Asimismo la producción de gas se quintuplicará, lo que permitirá cubrir para 2030 las necesidades del país, aunque el consumo crezca en forma exponencial, asegura el informe.
Sin embargo, la AIE advierte que debido a las difíciles condiciones de extracción de crudo en aguas profundas, el costo de la producción será superior a la de otras regiones como Oriente Medio y Rusia.
Las nuevas inversiones se justifican sobre todo por el precio del crudo. La AIE prevé que el barril alcance 128 dólares en 2035, frente al centenar de dólares que ha costado este año, aunque muy por debajo de los 125 dólares que anunció el año pasado.
En el caso de Brasil, parte de las inversiones necesarias procederán de Petrobras, lo que pondrá a prueba la capacidad de la compañía estatal de dedicar suficientes recursos en un enorme y variado programa de inversiones.

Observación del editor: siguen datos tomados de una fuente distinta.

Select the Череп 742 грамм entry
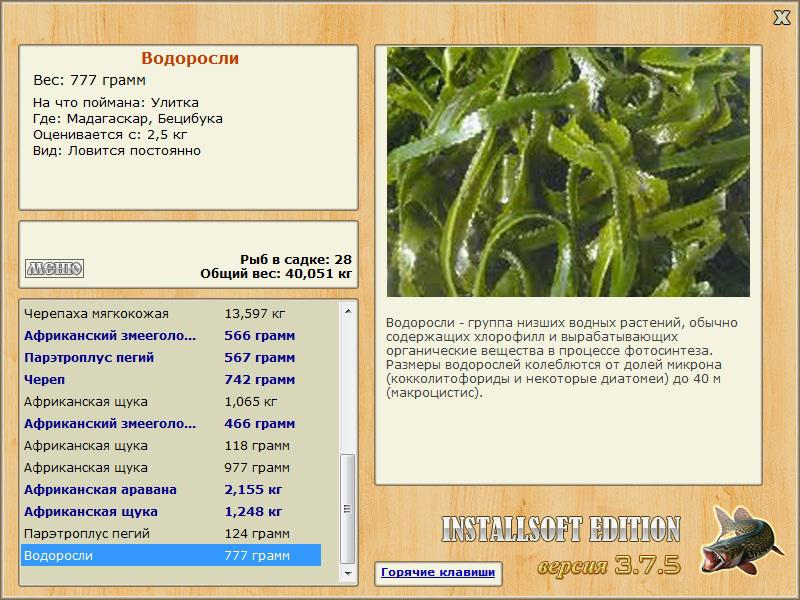Screen dimensions: 800x600 tap(171, 379)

A ello se suma el compromiso de que los bienes y servicios sean locales, lo que no hará más que presionar a una cadena de suministro ya de por sí limitada.
Gigantescas inversiones
Brasil necesitará invertir 90.000 millones de dólares anuales para poder garantizar el consumo energético del país, dice la AIE.
Las abundantes y diversas fuentes energéticas cubrirán el aumento del 80% del consumo energético del país, incluido el acceso universal de la electricidad.
En el caso de la generación eléctrica, la AIE recomienda el sistema de subastas para aportar nuevo capital al sector energético y evitar presionar el precio final que paga el consumidor.
"El desarrollo de un mercado de gas eficaz, atractivo a nuevos actores puede ayudar a fomentar las inversiones y mejorar la competitividad de la industria brasileña", dice el informe.
Brasil, uno de los líderes mundiales de las energías renovables, también espera prácticamente duplicar para 2035 la producción de energías limpias, manteniendo su participación del 43% del total de la matriz energética.
A la energía hidráulica, que es la principal fuente energética en Brasil, aunque tiende a "declinar", se suman el peso preponderante que están adquiriendo otras fuentes como la eólica, el gas natural y la bioenergía.
Además Brasil es el segundo productor mundial de biocombustibles y su producción, principalmente a base de etanol producido de la caña de azúcar, se ha triplicado.
Las áreas de cultivo son más que suficientes para acomodar este incremento de la producción, sin caer en áreas medioambientalmente sensibles.
Para 2035, los biocombustibles cubrirán casi un tercio de la demanda interna para el transporte por carretera, y las exportaciones supondrán el 40% del comercio mundial de este tipo de combustible de origen vegetal, concluye el informe.